With forecasts that predict streamflow will decrease in the San Juan River by 8 percent to 45 percent by midcentury, it's also going to be increasingly challenging to meet flow requirements, and that lower stream levels may exacerbate contaminant issues—and the Biological Opinion acknowledges as much, but fails to factor them into analysis of how that will effect the Colorado pikeminnow, according to the letter of intent to sue.

San Juan County has already taken its share of toxic pollution, the letter adds, pointing toward air quality that fails to meet national standards and the numerous pollutants already found in the San Juan River that have rendered fish from the waterway unsafe for consumption.

According to the EPA's Toxics Release Inventory, the Four Corners Steam Electric Station is the fourth-highest producer of toxins in the state.
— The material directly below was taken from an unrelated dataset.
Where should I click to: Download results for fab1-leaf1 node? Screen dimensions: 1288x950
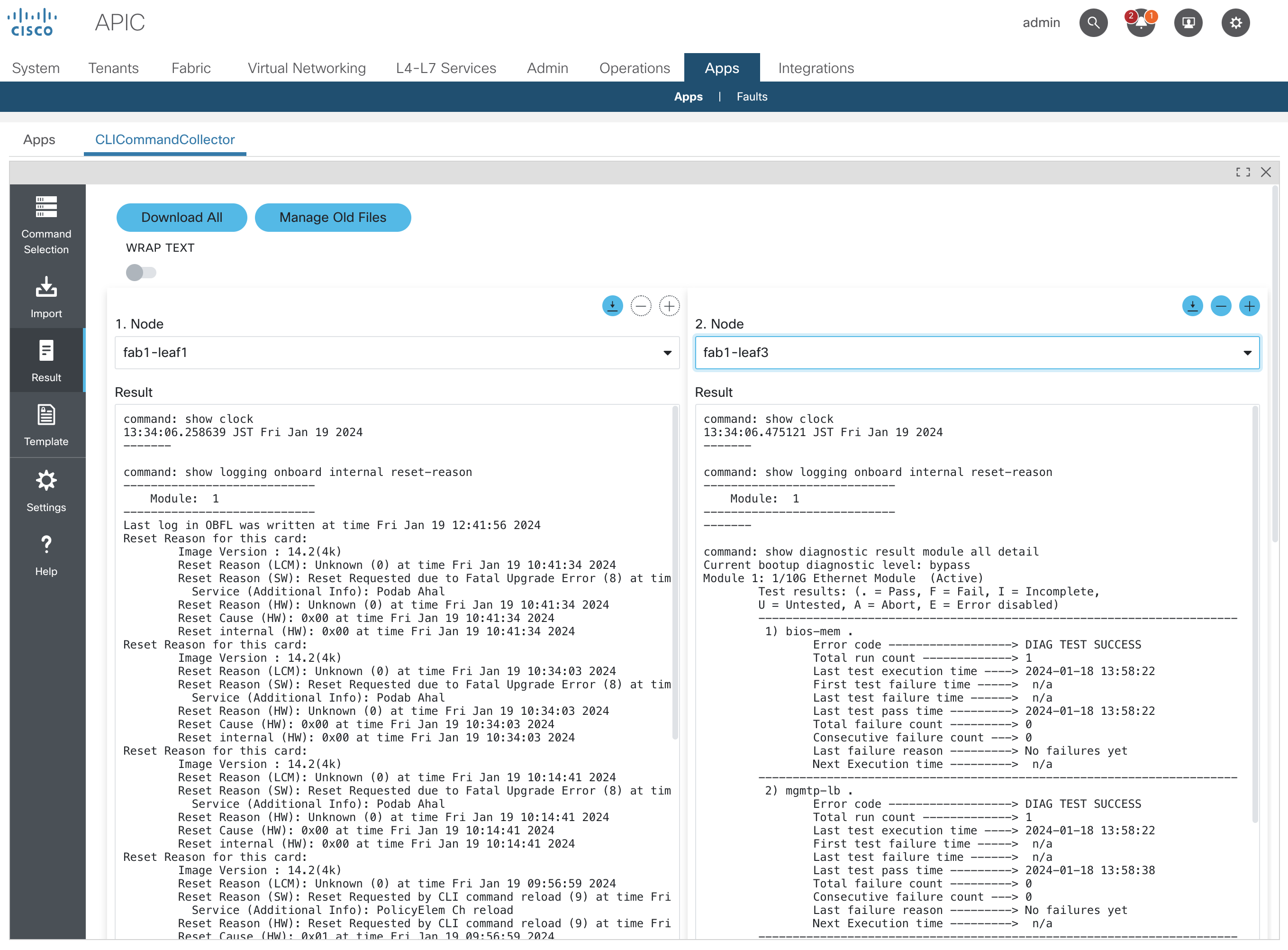click(612, 306)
In 2011, the EPA introduced the first limitations on mercury emissions and other toxic air pollutants from coal- and oil-fired power plants, calling for a 10 percent reduction by 2005 of emissions that can include mercury, arsenic, chromium, sulfur dioxide and acid gases.
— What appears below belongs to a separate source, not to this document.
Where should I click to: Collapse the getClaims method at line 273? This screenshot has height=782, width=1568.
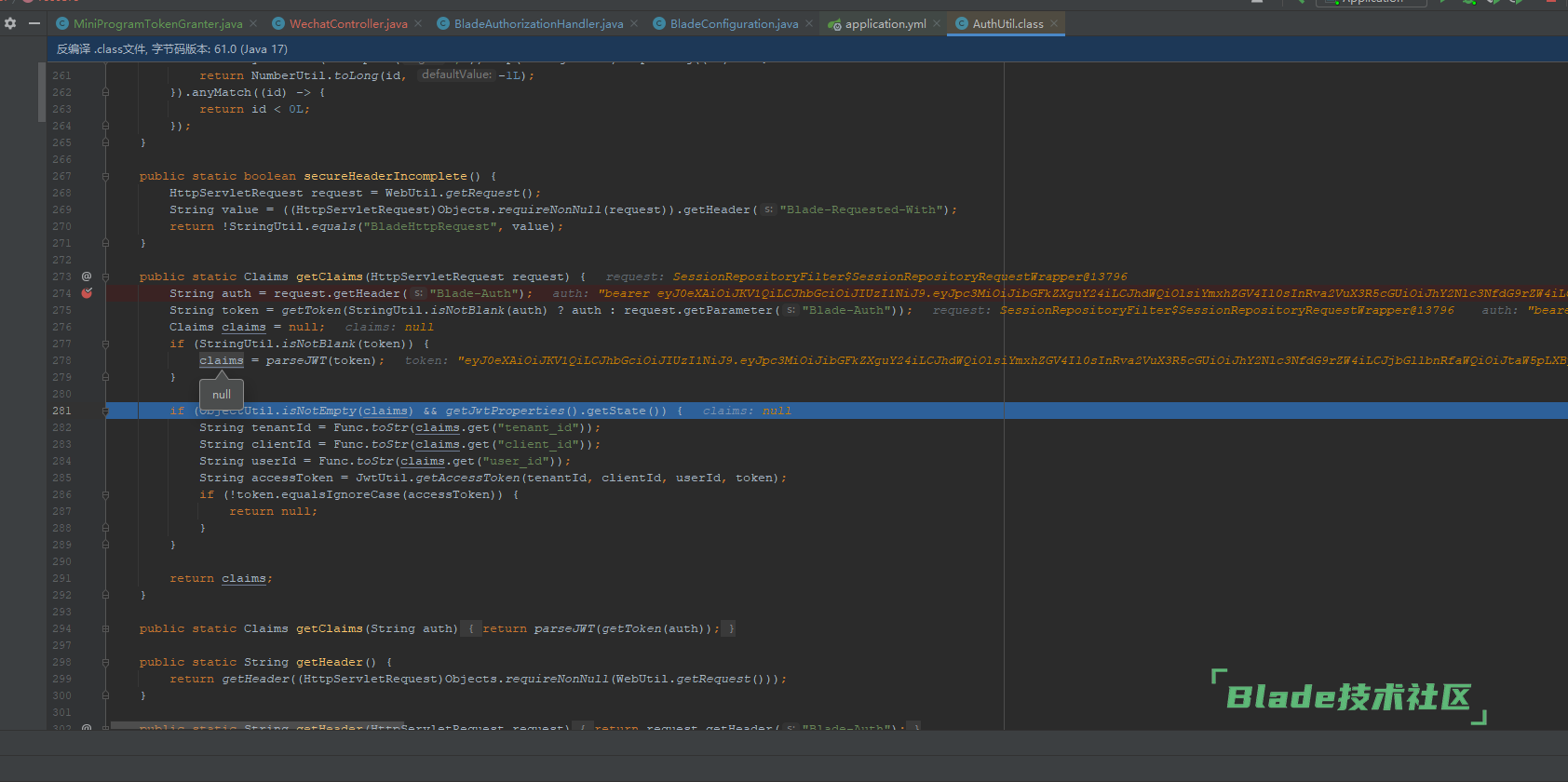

The Biological Opinion justifying the choice projects annual emissions from the power plant at 149 pounds a year (though in 2014, the Four Corners Power Plant reported releasing 625 pounds of mercury compounds into the air, down from nearly 1,500 pounds in 2009, according to the EPA). Mercury is the leading cause of water quality impairment in the state, according to Amigos Bravos, and more than 60,000 acres of lakes and reservoirs in New Mexico are polluted with mercury.
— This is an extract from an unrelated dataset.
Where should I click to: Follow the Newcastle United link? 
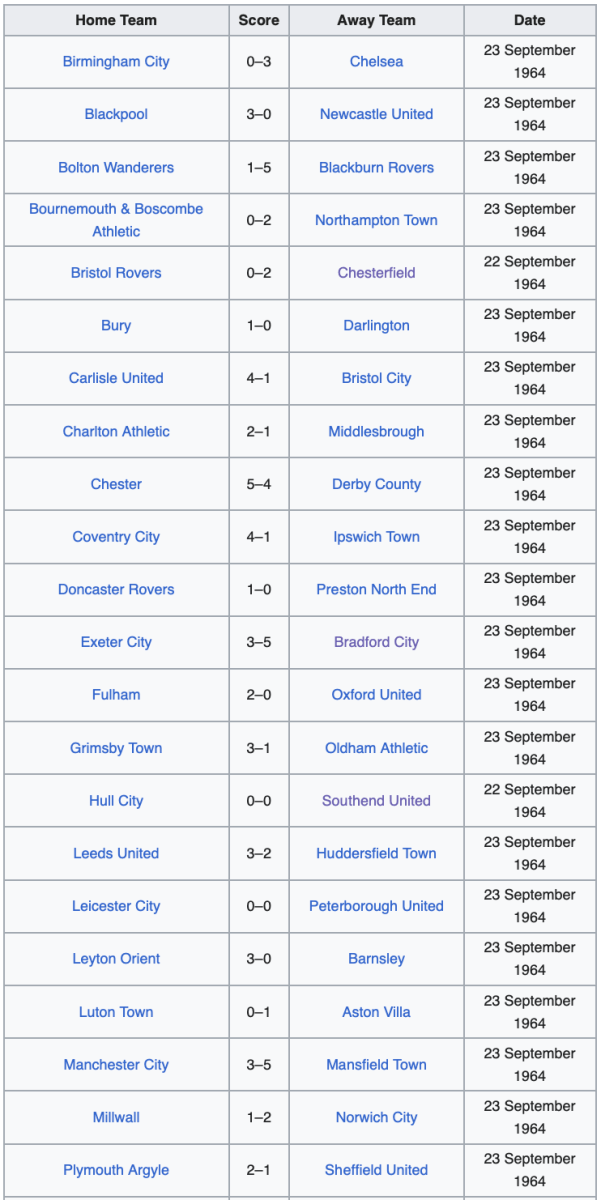pyautogui.click(x=376, y=115)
"It is unacceptable that in over half of the state's lakes and reservoirs, New Mexicans can no longer fish without worrying about poisoning their families," Rachel Conn, interim executive director for Amigos Bravos said in a press release.

"Even the former owner of the Navajo Mine, BHP Billiton, has exited many coal contracts across the globe because coal is no longer economically feasible," Cooley with Diné CARE, said in a press release.

In the face of cheap natural gas prices and the Clean Power Plan the US Environmental Protection Agency released in August, industry analysts see gas ready to step in and take over for coal. Energy-analysis consultants BTU Analytics reported that 3.5 gigawatts of coal power are slated for retirement and 15 gigawatts were retired already this year, and forecast that the market will drive many coal-fired power plants to convert to burn natural gas (as is the plan for two of four units at the San Juan Power Plant recently approved by the PRC). The environmental benefit of that switch, given the ongoing methane leaks from natural gas production facilities and methane's role as a potent and fast-acting accelerator of climate change, are debatable.